Well, wonder no more — at least until you read the explanation. Then you might enter into a whole new round of wondering.
An article Monday in the Philadelphia Inquirer examines the fact that no casinos have applied for a Pennsylvania sports betting license this year. Only current gaming license holders can apply, and they must fork over a $10 million license fee and pay a 36 percent effective tax rate.
This section from the Inquirer article lays out how Pennsylvania’s sports betting tax went from high to sky-high during the legislative session:
Pennsylvania’s sports-betting bill originally set the tax rate at 18 percent — 16 percent for the state, and 2 percent local share.
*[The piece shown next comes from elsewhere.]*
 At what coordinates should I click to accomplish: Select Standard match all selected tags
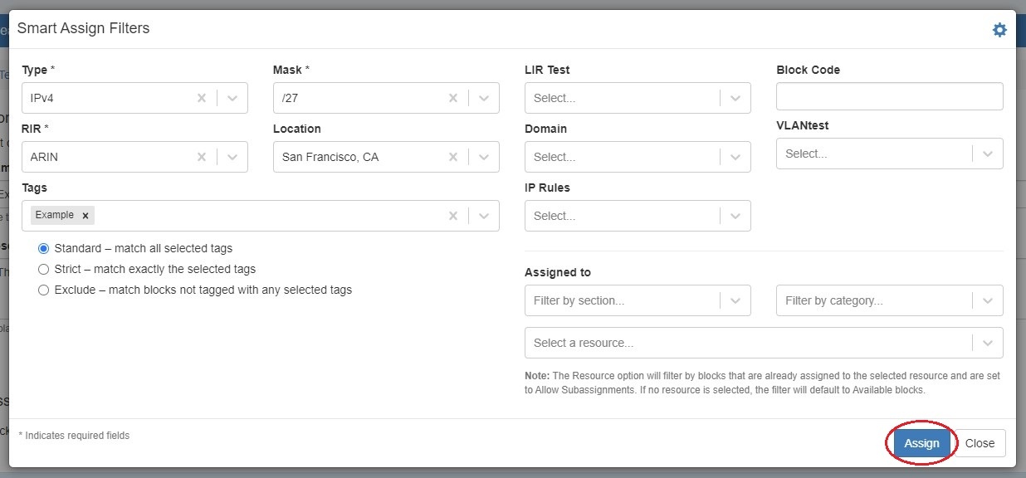[44, 248]
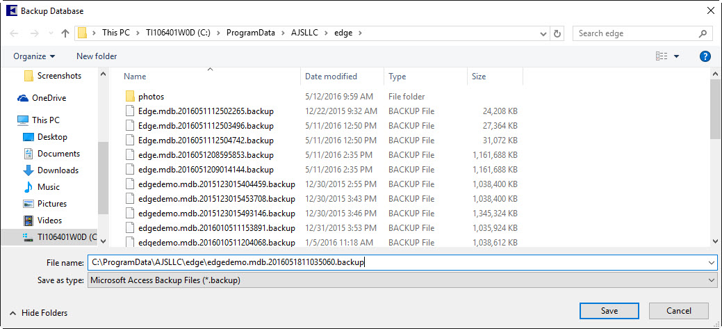This screenshot has height=329, width=722.
Task: Expand the Save as type dropdown
Action: pos(710,280)
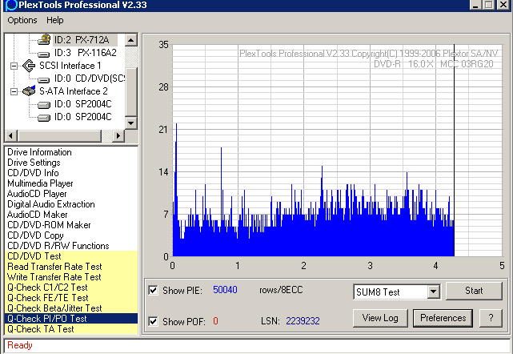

But as the bill was merged with other gaming legislation into an omnibus gambling measure now known as Act 42, the sports-wagering tax was doubled to 36 percent.
(State Rep. Rob) Matzie, the sponsor of the sports-betting law, said he initially set the sports-betting tax rate at the same rate as casino table games because they are comparable labor-intensive gaming forms. But as lawmakers examined the business more closely, the Republican leadership believed that the potential for online sports betting more closely resembled automated slot machines, which are taxed at a higher rate.
Simply doubling the table games rate — and comparing sports betting to slots as a form of gaming — shows a shockingly low knowledge of the sports betting industry and how it works. It also indicates how little thought the state put into its sports betting law.
The 18 percent rate would have already placed Pennsylvania at the high end of sports betting taxes. The 36 percent rate and putting wagering in a mental bucket with slot machines is even worse. (There are comparably higher rates in some jurisdictions outside of the US. Delaware and Rhode Island call their systems “revenue sharing” but are effectively just high taxes, as well.)
Pennsylvania sports betting cannot make money at 18 percent or 36 percent if no one applies for a license. Matzie remains confident that casinos eventually will come to the table and provide at least the $30 million in license fees the state budgeted.
Don’t count on it, casino reps told the Inquirer.
“With a 36 percent tax and a $10 million license fee, there are other states that are more interesting to us,” said Dan Shapiro, vice president of business development of William Hill US. “It’s just not something we’re looking at seriously right now.”
As the Keystone State stares down casinos, other states in the East are gaining a head start.